A new £7m centre of excellence for environmental science was officially opened in Bangor today by the Prime Minister Gordon Brown.
‘Environment Centre Wales’ brings together the scientific expertise of NERC’s Centre for Ecology & Hydrology (CEH) and Bangor University. Housed in a new, purpose-built laboratory on the university campus, the centre will allow CEH and University staff to work together more closely to provide a focal point for environmental research and training in Wales.
Environment Centre WalesMr Brown said, “Protecting the global environment is a critical foundation for our future security." He told the gathering of CEH and University staff, "The work that you do here is absolutely crucial.”
Professor Alan Thorpe, Chief Executive of the Natural Environment Research Council said, “With changes in the global climate and increasing pressures on natural resources, our world is facing some tough challenges in the years ahead. The NERC research community is striving to provide the knowledge that will enable the solutions needed to tackle these challenges. At the same time we are playing our part in reducing our own environmental footprint. This partnership goes some way to achieving these goals. The Environment Centre Wales not only provides state-of-the-art laboratory facilities and equipment to do the research, but also benefits from a range of features that will reduce the building’s environmental impact. I am delighted that our vision for this centre is now a reality.”
The new centre brings together and builds on the strengths of the two organisations. It provides fresh opportunities for research spanning the boundaries of terrestrial, freshwater and marine sciences, to develop new approaches to managing both the land and sea in a sustainable way.
Prime Minister Gordon Brown, Professor Alan Thorpe (NERC) and Professor Merfyn Jones (Bangor University)Additional funding has been invested to ensure this building demonstrates many aspects of environmental and sustainable construction.
Dr Bridget Emmett, Head of the CEH site at Bangor said: "This Centre is built with the environment in mind. For example, photovoltaic panels have been installed to generate electricity from sunlight, ground-source heat pumps air-condition the building using minimal energy and at low cost, and a rainwater recovery system is used to reduce dependency on mains water supply.”

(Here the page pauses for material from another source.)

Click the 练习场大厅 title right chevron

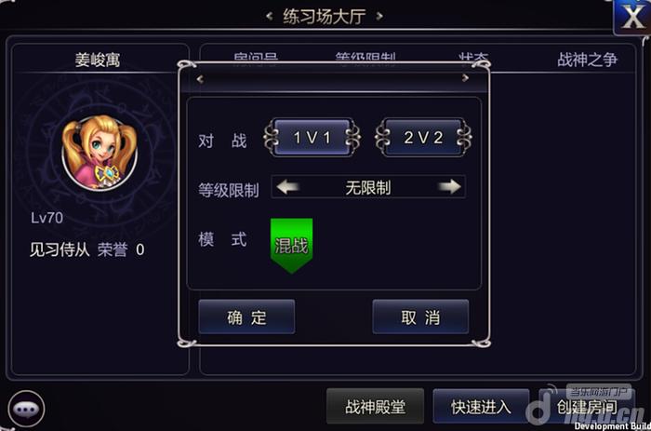[x=379, y=17]
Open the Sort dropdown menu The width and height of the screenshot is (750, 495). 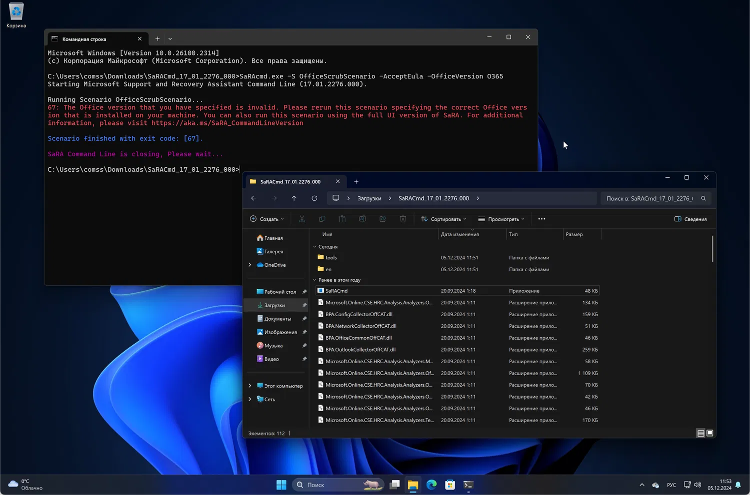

The design also addressed the needs and wishes of the people who work in the building. Results from a staff survey indicate that natural light, better ventilation, improved storage areas, modern equipment and an environment that would encourage interaction between the CEH and University staff were all important factors to be taken into consideration. The final design was commended by the Design Commission of Wales.
Media enquiries about this work should be directed to the Centre for Ecology & Hydrology Press office.
Press release (issued jointly by Bangor University and the Natural Environment Research Council)
Watch the opening ceremony on YouTube
Purpose built, completed in 2007 and complying with the highest environmental assessment rating from the Building Research Establishment (BRE) for its design and construction elements.
The BRE Environmental Assessment Method (BREEAM) is one of the world’s leading systems for assessing the range of environmental impacts associated with buildings. From the outset, the goal was to achieve an ‘Excellent’ rating for its design, which uses ‘A’ grade materials, energy efficiency measures, natural light and renewable energy technologies.
- The Photovoltaic panels installed to generate electricity from sunlight.
- Ground-source heat pumps that heat the building using minimal energy.
- A rainwater recovery system is used to reduce demands on mains water supply
- A combined heat and power plant increases the efficiency of the use of fossil fuels for heating and hot water.
- The landscaped site uses native trees, shrubs and grass mixture, to provide a positive environment for both people and local wildlife.
Environment Centre Wales brings together 120 environmental scientists and students including Centre for Ecology & Hydrology staff based in Wales and academics from Bangor University, whose combined scientific knowledge and experience will cut across traditional scientific boundaries. This innovative way of working helps find solutions for the environmental problems we face. Areas we will be focusing on include:
Transfers and impacts of nutrients and contaminants from the mountains to the sea: Our land, rivers and coastal areas are closely connected but have traditionally been studied and managed separately. ECW will bring together scientists who specialise in the flows of carbon, nutrients and contaminants within and between these different ecosystems and develop modelling approaches to predict future trends with a particular focus on climate change.
Molecular Ecology and Evolution: ECW will provide a common technology platform and range of expertise on molecular technologies, such as gene sequencing, genetic fingerprinting and genomics to address questions about the impact of man-made and natural environmental change on organisms in these different environments. The fact that genetic diversity can be examined in all biota, will allow integration of research effort cross traditional taxonomic boundaries.
Management of resources: Our focus will be on identifying the drivers and consequences of changes in resource management in low production but heavily exploited systems. Key developments to be evaluated include new systems of land management including agri-environment schemes, catchment sensitive farming, novel crop systems and increased tree cover and their sustainability under a changing climate and air pollution. This will involve the integration of our first two science areas with socio-economic expertise to identify impacts on human users and key resources such as soils and water.